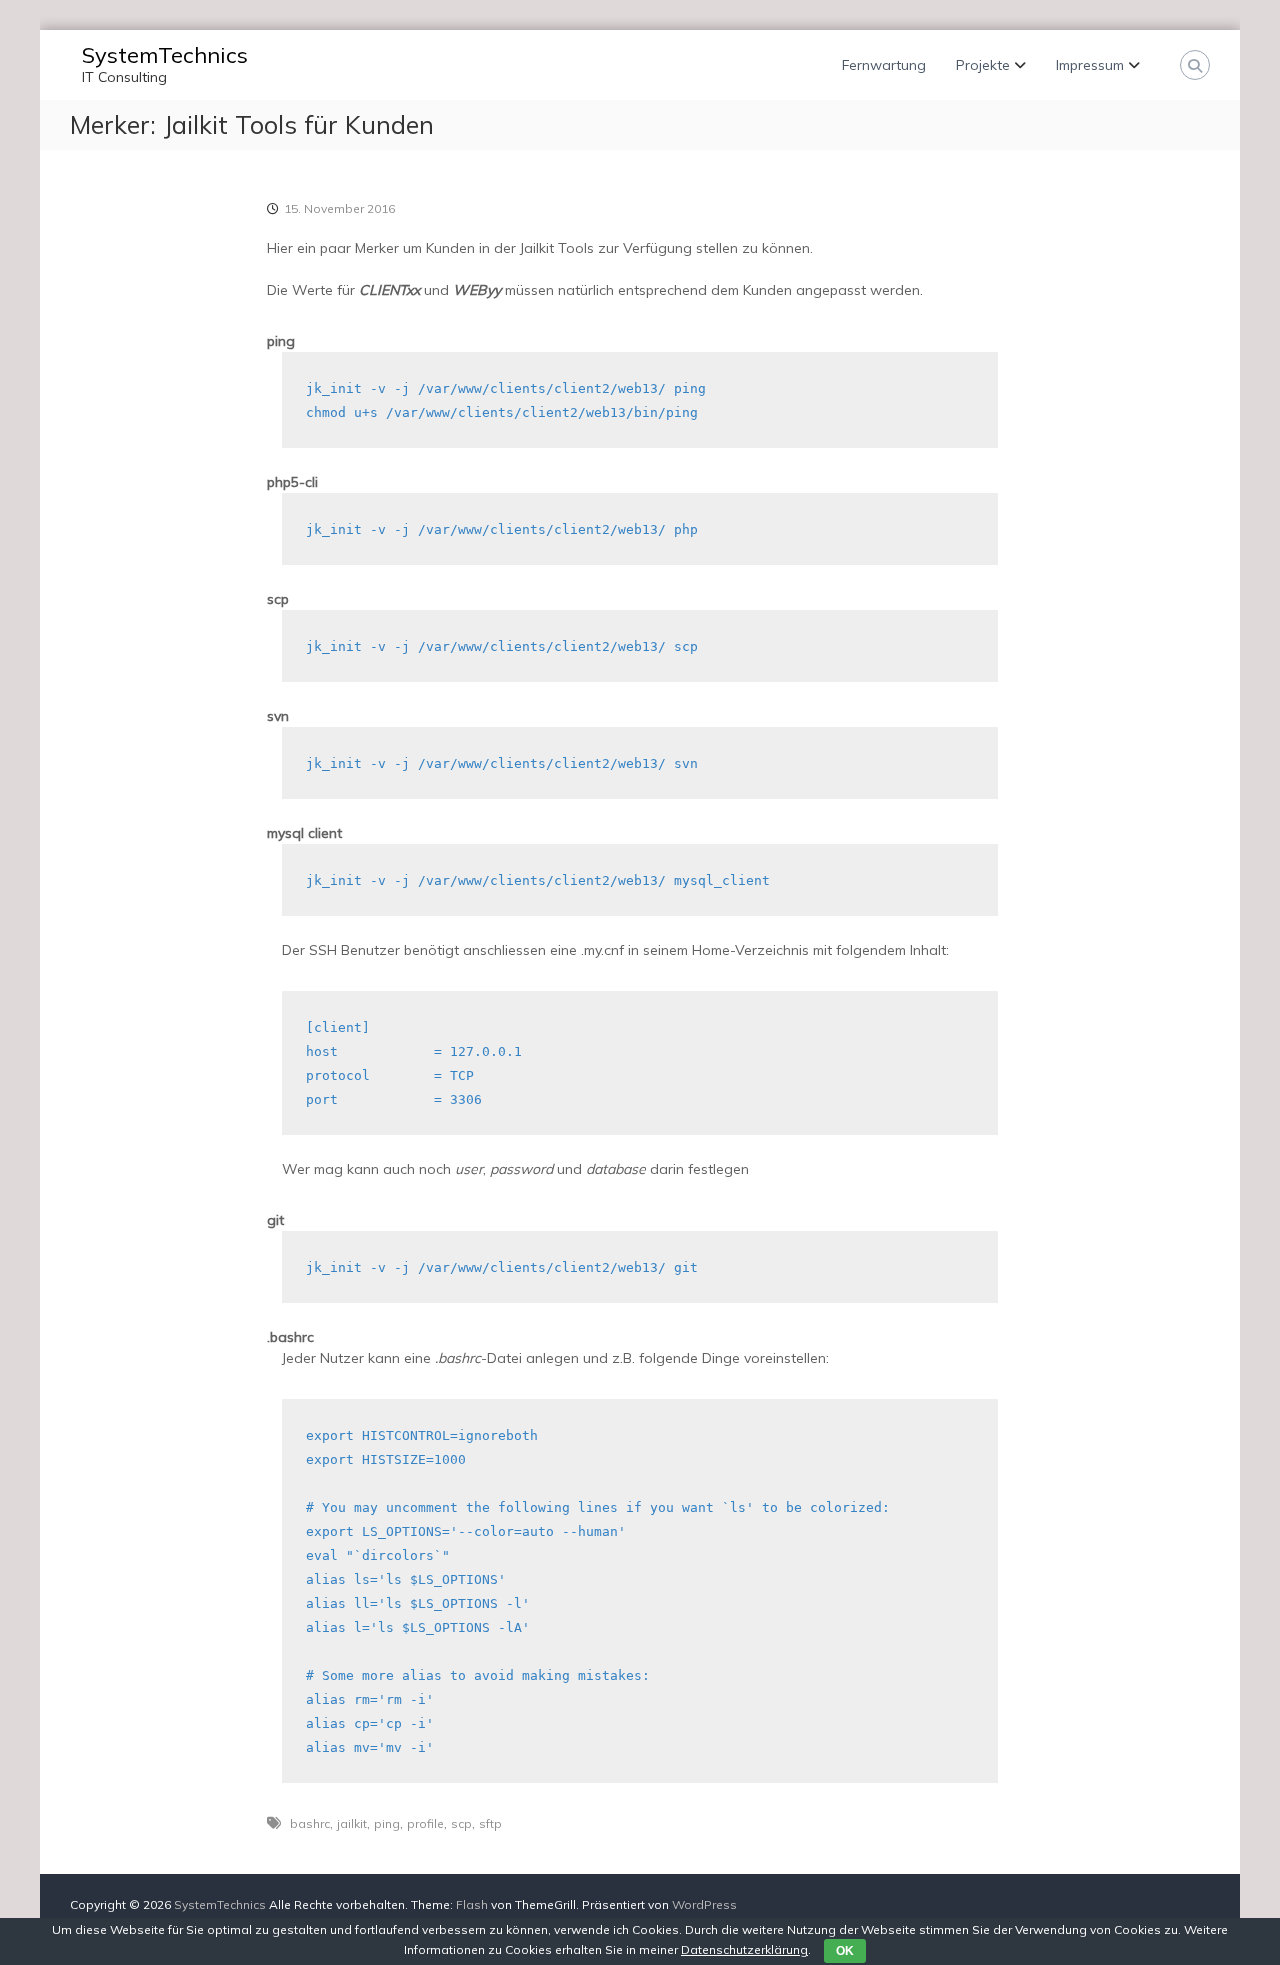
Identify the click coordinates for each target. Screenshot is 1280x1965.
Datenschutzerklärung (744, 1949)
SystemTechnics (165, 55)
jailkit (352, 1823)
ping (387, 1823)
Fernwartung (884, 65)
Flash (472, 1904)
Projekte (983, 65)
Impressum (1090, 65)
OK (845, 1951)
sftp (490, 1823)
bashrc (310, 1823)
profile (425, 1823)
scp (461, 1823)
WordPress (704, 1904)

==

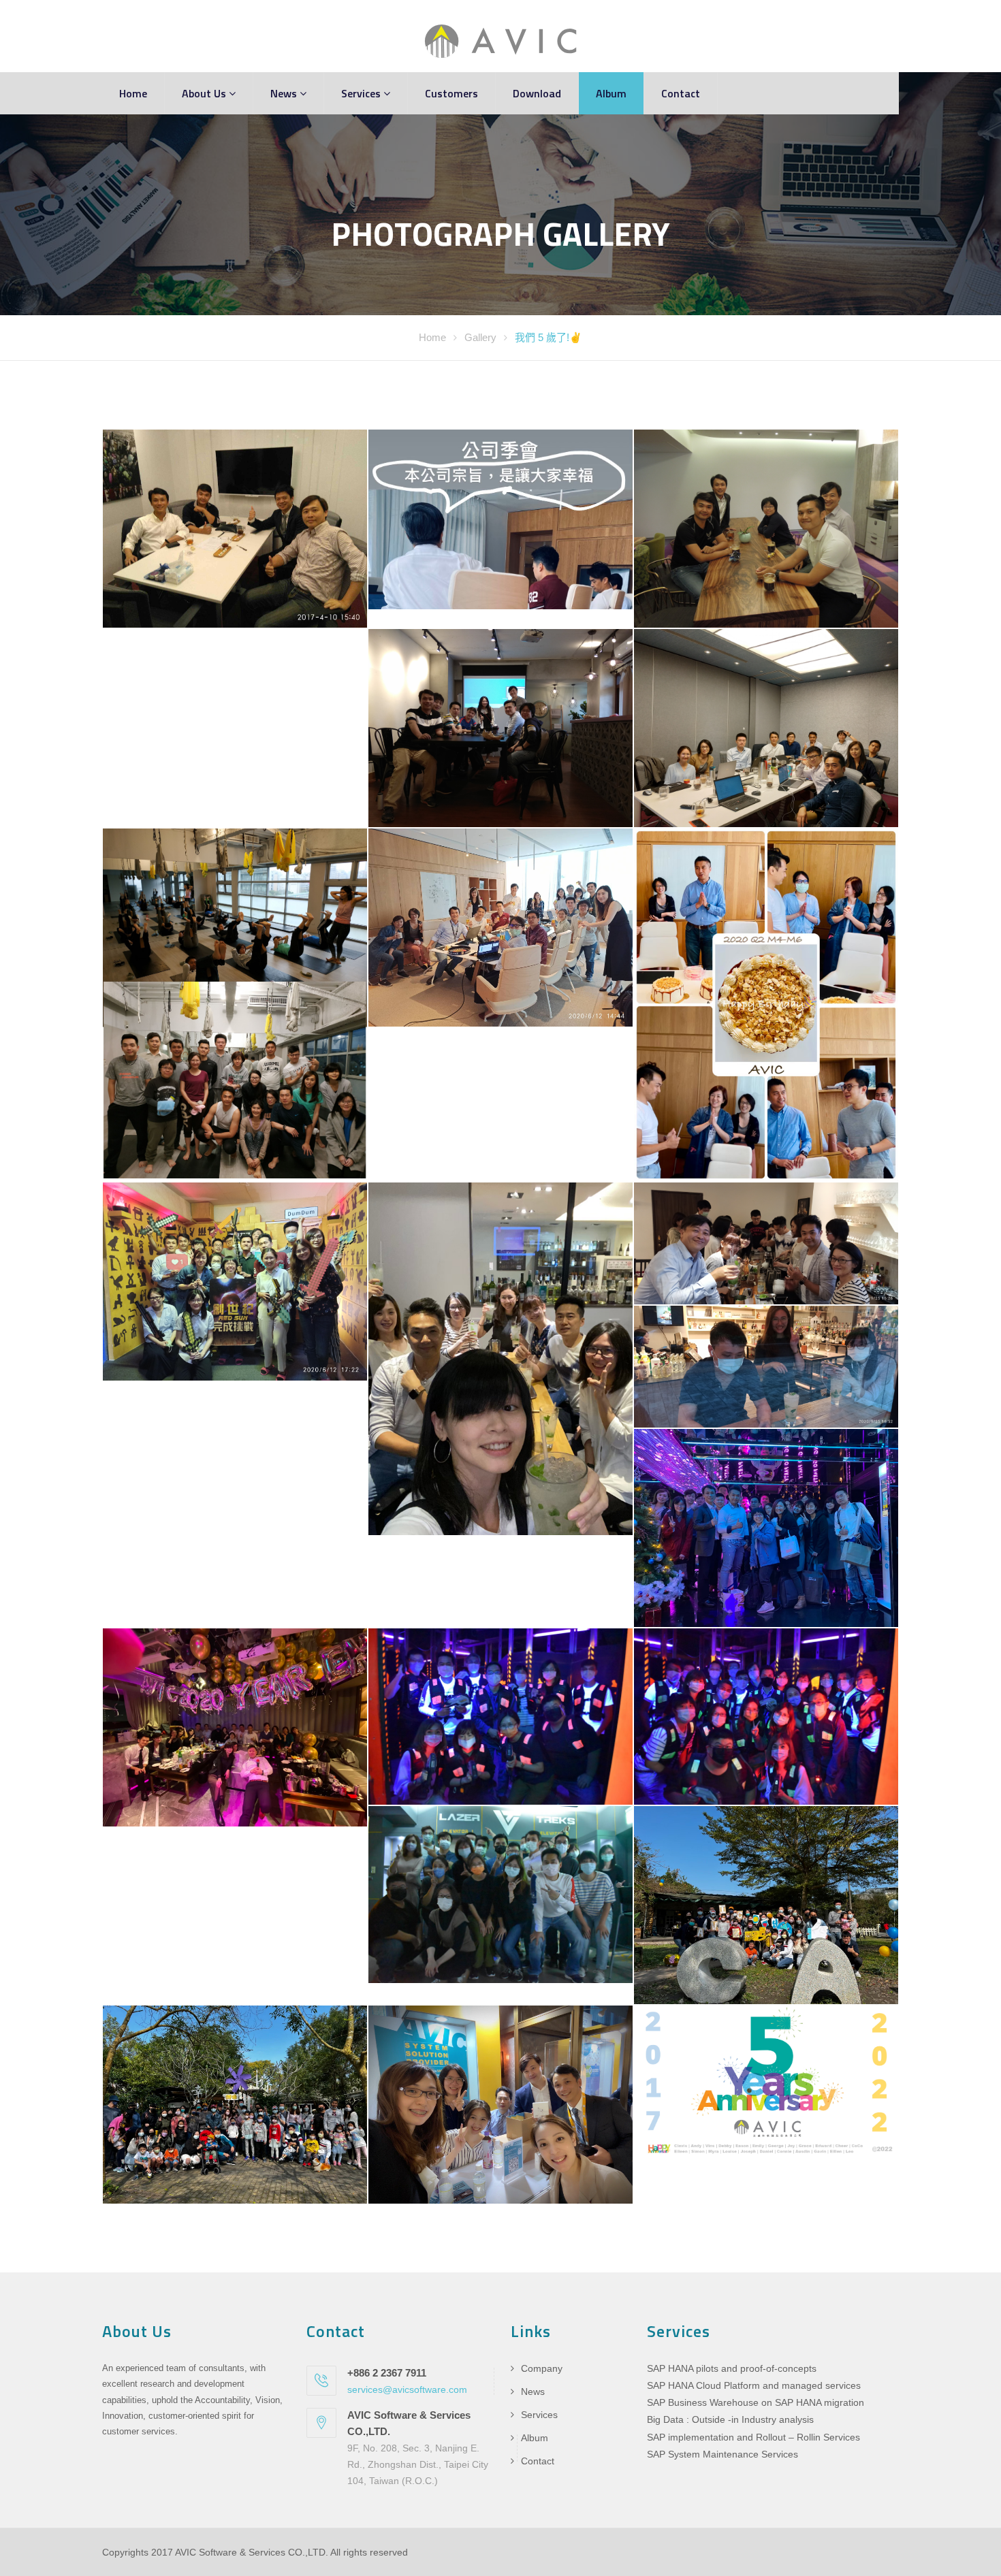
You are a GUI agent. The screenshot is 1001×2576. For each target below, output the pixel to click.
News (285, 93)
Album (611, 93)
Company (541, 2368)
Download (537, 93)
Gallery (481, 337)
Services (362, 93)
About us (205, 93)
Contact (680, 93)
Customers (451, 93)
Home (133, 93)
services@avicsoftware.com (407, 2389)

(WHAT IS BEING ASKED): Send back exactly the lines of the listing above starting at the one with "Identify the click" and ending at the one with "WordPress (704, 1904)", inclusive, and no others.

(RESULT OF THE EXERCISE):
Identify the click coordinates for each target. Screenshot is 1280x1965.
Datenschutzerklärung (744, 1949)
SystemTechnics (165, 55)
jailkit (352, 1823)
ping (387, 1823)
Fernwartung (884, 65)
Flash (472, 1904)
Projekte (983, 65)
Impressum (1090, 65)
OK (845, 1951)
sftp (490, 1823)
bashrc (310, 1823)
profile (425, 1823)
scp (461, 1823)
WordPress (704, 1904)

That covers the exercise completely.